Il ministro del Lavoro Luigi Di Maio rincara la dose: “E’ chiaro che se vado con quella carta (possibile carta di debito con cui verrà erogato il reddito di cittadinanza, ndr) a comprare un gratta e vinci o anche le sigarette o a comprare dei beni non di prima necessità la carta non funziona. Grazie alle tecnologie, che ci sono da venti anni, è possibile disattivare il servizio in alcuni negozi. L'obiettivo è spendere nei negozi sul suolo italiano perchè vogliamo iniettare nell'economia italiana 10 miliardi di consumi che vuol dire far ripartire i consumi, la vita delle imprese, la vita dei commercianti. Tutti se ne gioveranno”. Il vicepremier ha annunciato di aver inserito “in questa norma anche una serie di misure che contrastano i furbi” perché, spiega, “noi ci vogliano rivolgere solo alle persone per bene, a quelli che si comportano onestamente”. E per chi non lo fa, si paventano “fino a sei anni di carcere”.

Questo è il tipico atteggiamento dello Stato etico, che decide cosa sia bene o male per i suoi cittadini, perché li vuole moralizzare. E’ un ente statale che stabilisce un rapporto diretto sovrano-suddito con i suoi cittadini, sostituendosi alla famiglia, all’educatore, alla comunità e alla Chiesa. In parole povere: lo Stato deresponsabilizza il cittadino, compiendo le scelte al posto suo. La persona “mantiene se stessa e la sua famiglia con il proprio lavoro sviluppa la sua dignità – ha ricordato anche Papa Francesco nella sua intervista al Sole 24 Ore, un mese fa - il lavoro crea dignità, i sussidi, invece, quando non legati al preciso obiettivo di ridare lavoro e occupazione, creano dipendenza e deresponsabilizzano”.

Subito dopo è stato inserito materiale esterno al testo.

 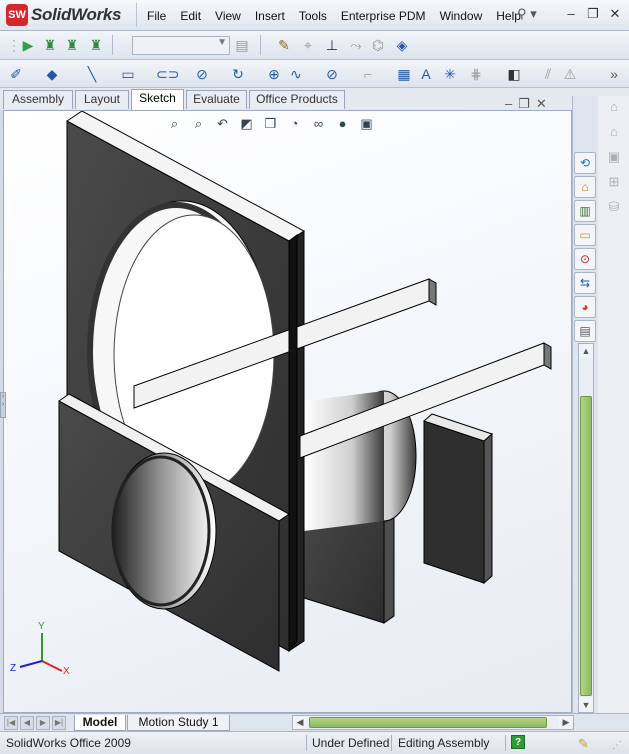 What do you see at coordinates (614, 74) in the screenshot?
I see `more-tools-icon: »` at bounding box center [614, 74].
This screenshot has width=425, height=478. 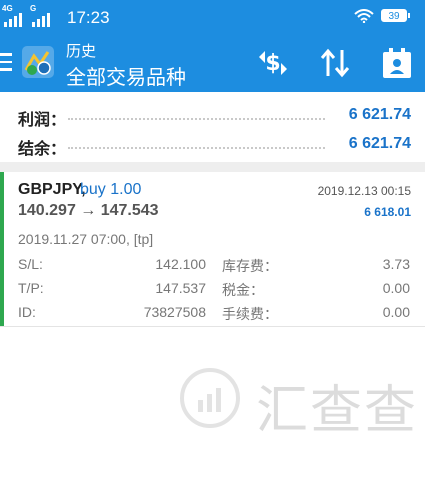 I want to click on status-bar: 4G G 17:23 39, so click(x=212, y=17).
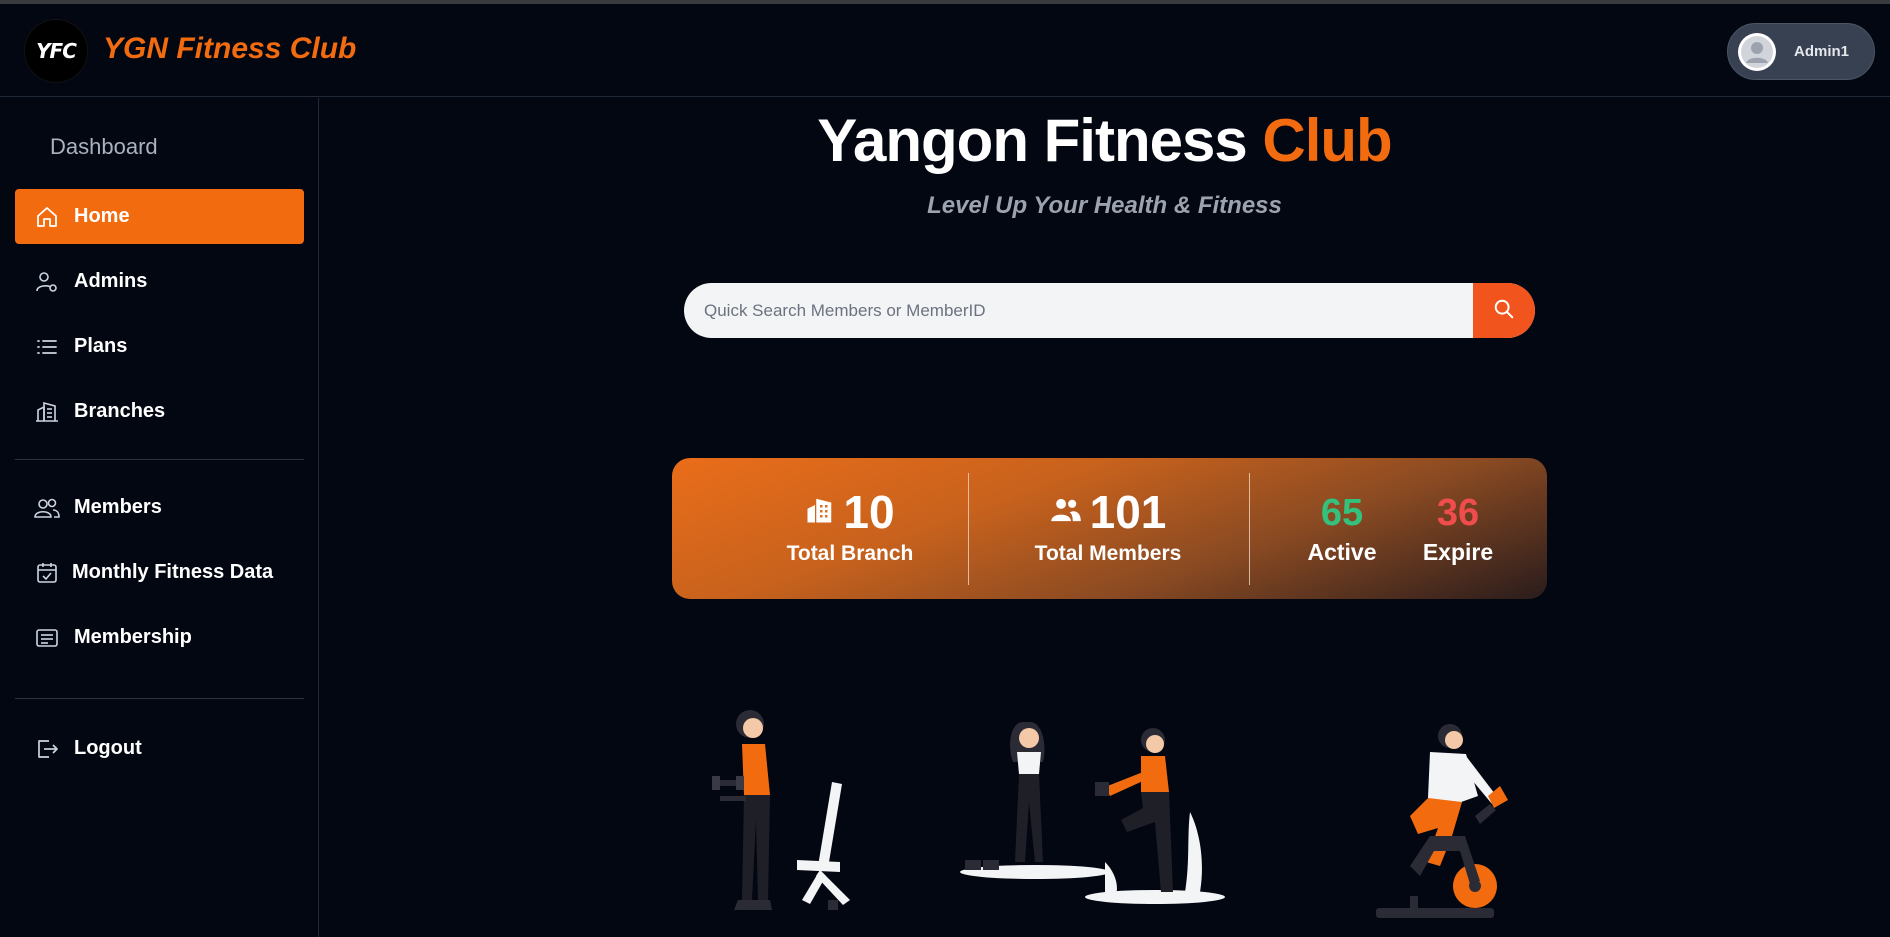  I want to click on sidebar-item-branches: Branches, so click(160, 412).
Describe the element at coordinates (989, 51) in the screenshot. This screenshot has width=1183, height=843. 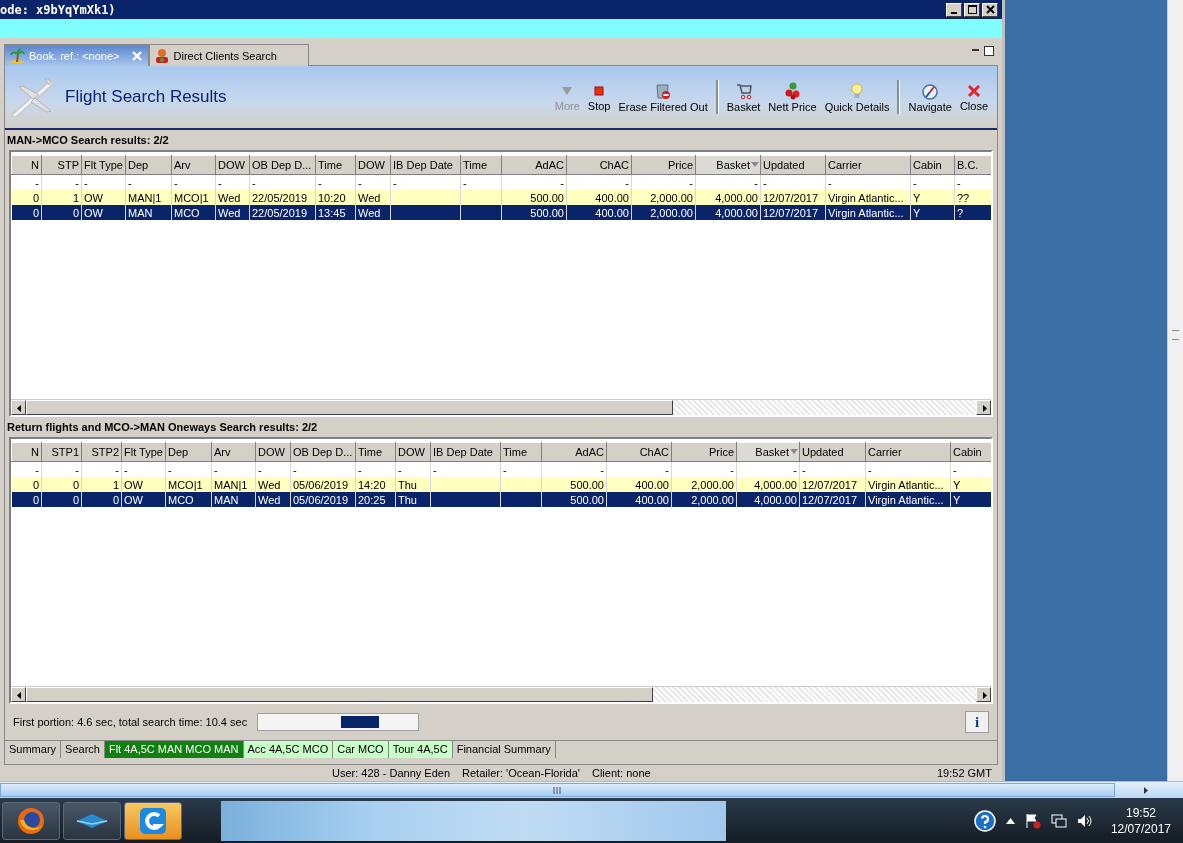
I see `maximize-icon` at that location.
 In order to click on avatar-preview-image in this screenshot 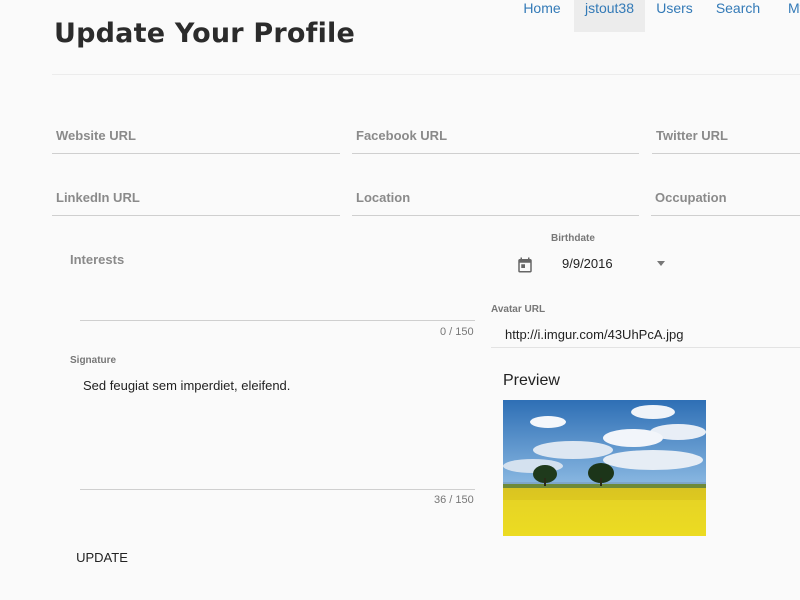, I will do `click(604, 468)`.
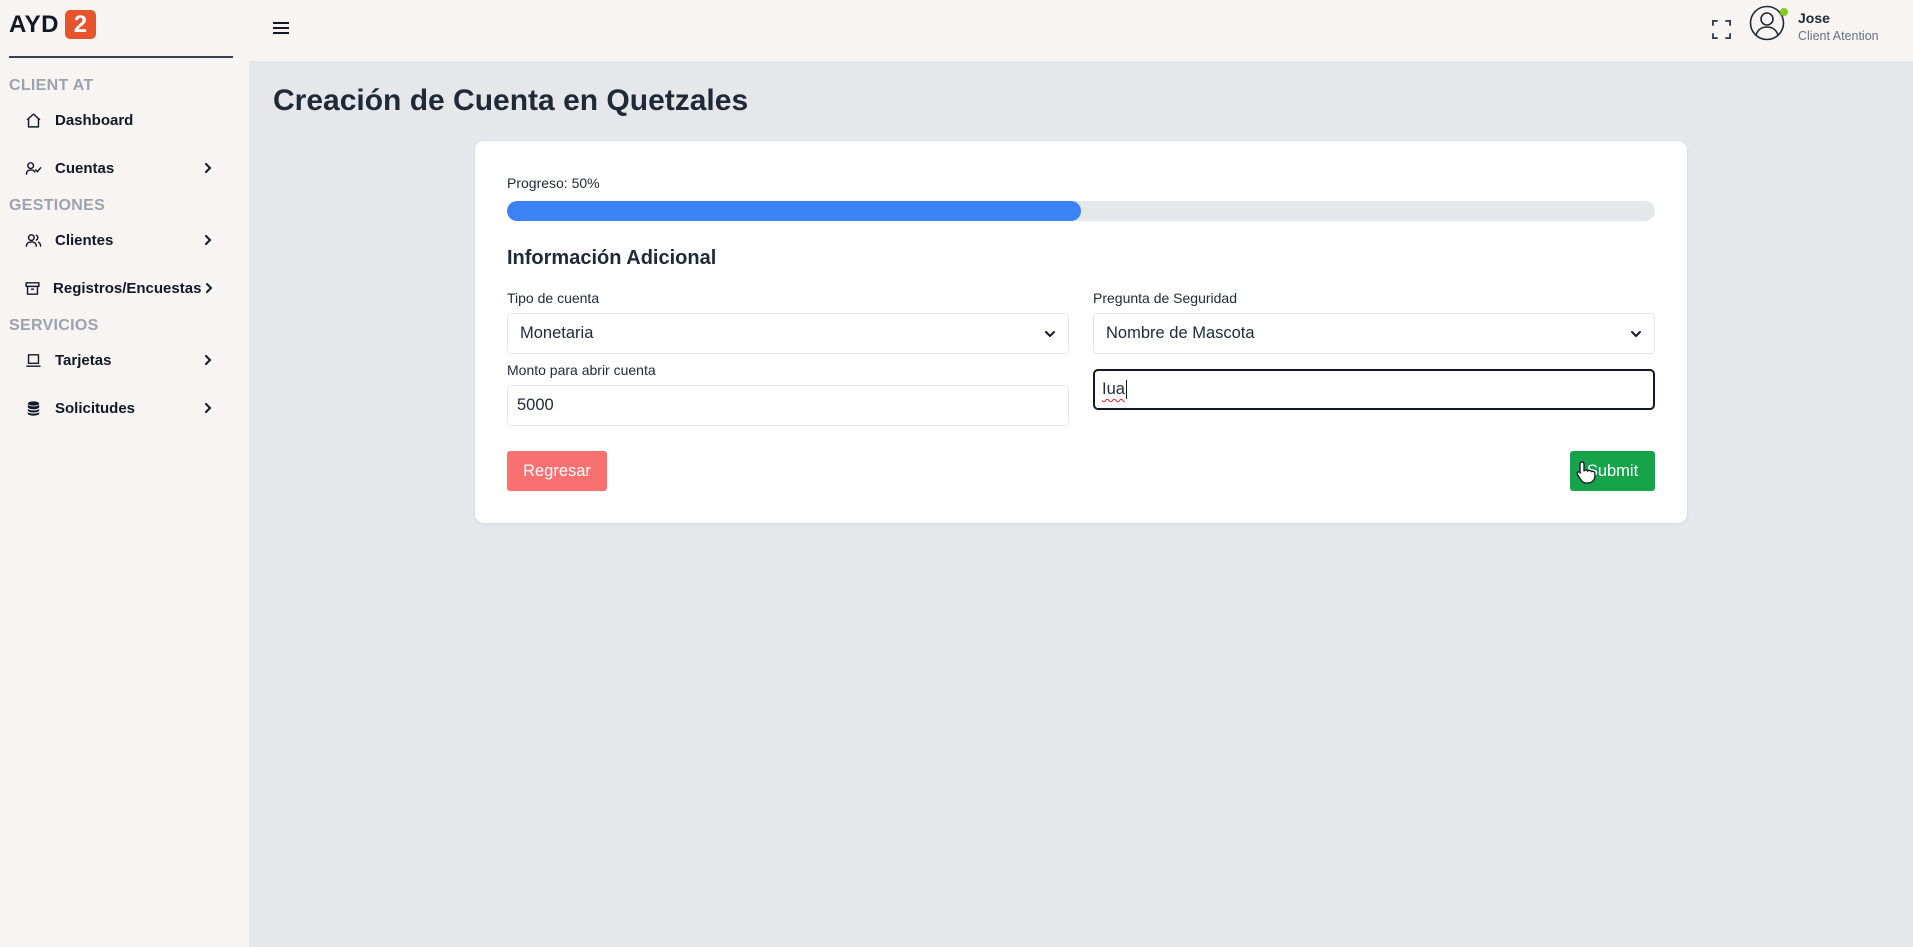  What do you see at coordinates (1081, 30) in the screenshot?
I see `top-header: Jose Client Atention` at bounding box center [1081, 30].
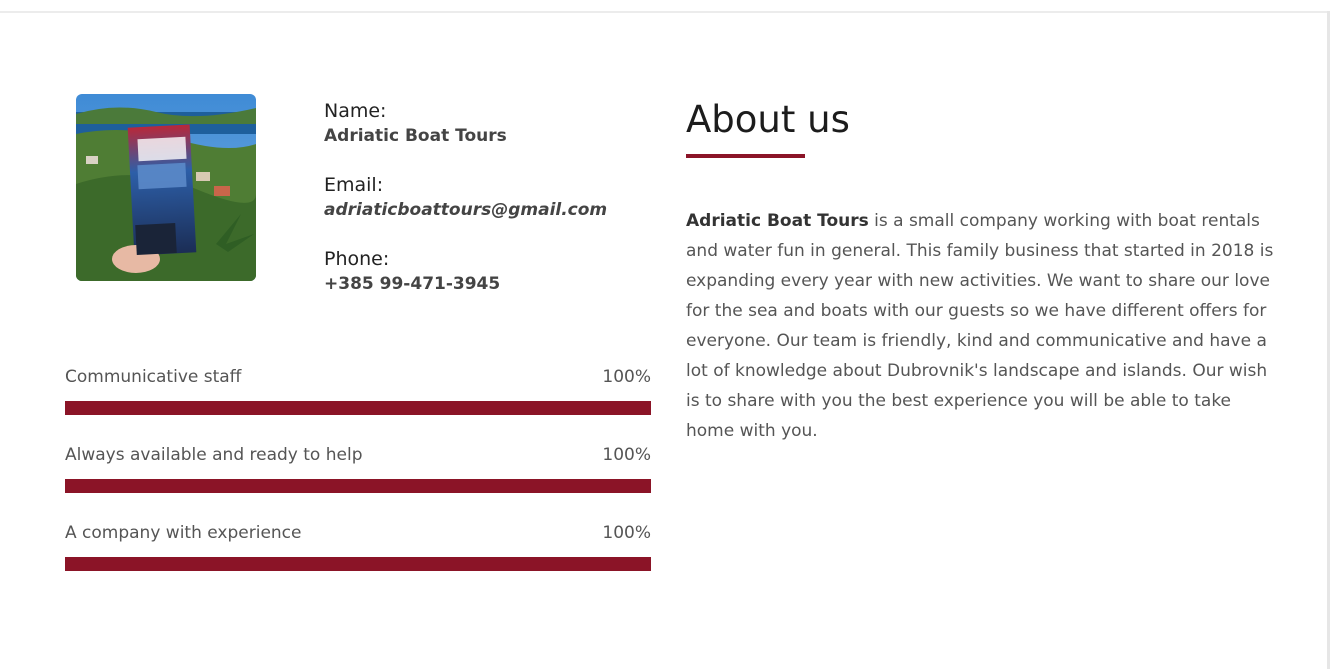 The height and width of the screenshot is (669, 1338). I want to click on title-underline, so click(746, 156).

E alla deresponsabilizzazione della persona di fronte allo Stato assistenziale, si aggiunge anche quella dello Stato nazionale di fronte alle scelte prese in sede di Commissione europea. In un quadro in cui a restare vittima è il principio di sussidiarietà. Che, secondo la Dottrina sociale, “protegge le persone dagli abusi delle istanze sociali superiori e sollecita queste ultime ad aiutare i singoli individui e i corpi intermedi a sviluppare i loro compiti. Questo principio si impone perché ogni persona, famiglia e corpo intermedio ha qualcosa di originale da offrire alla comunità. L'esperienza attesta che la negazione della sussidiarietà, o la sua limitazione in nome di una pretesa democratizzazione o uguaglianza di tutti nella società, limita e talvolta anche annulla lo spirito di libertà e di iniziativa”.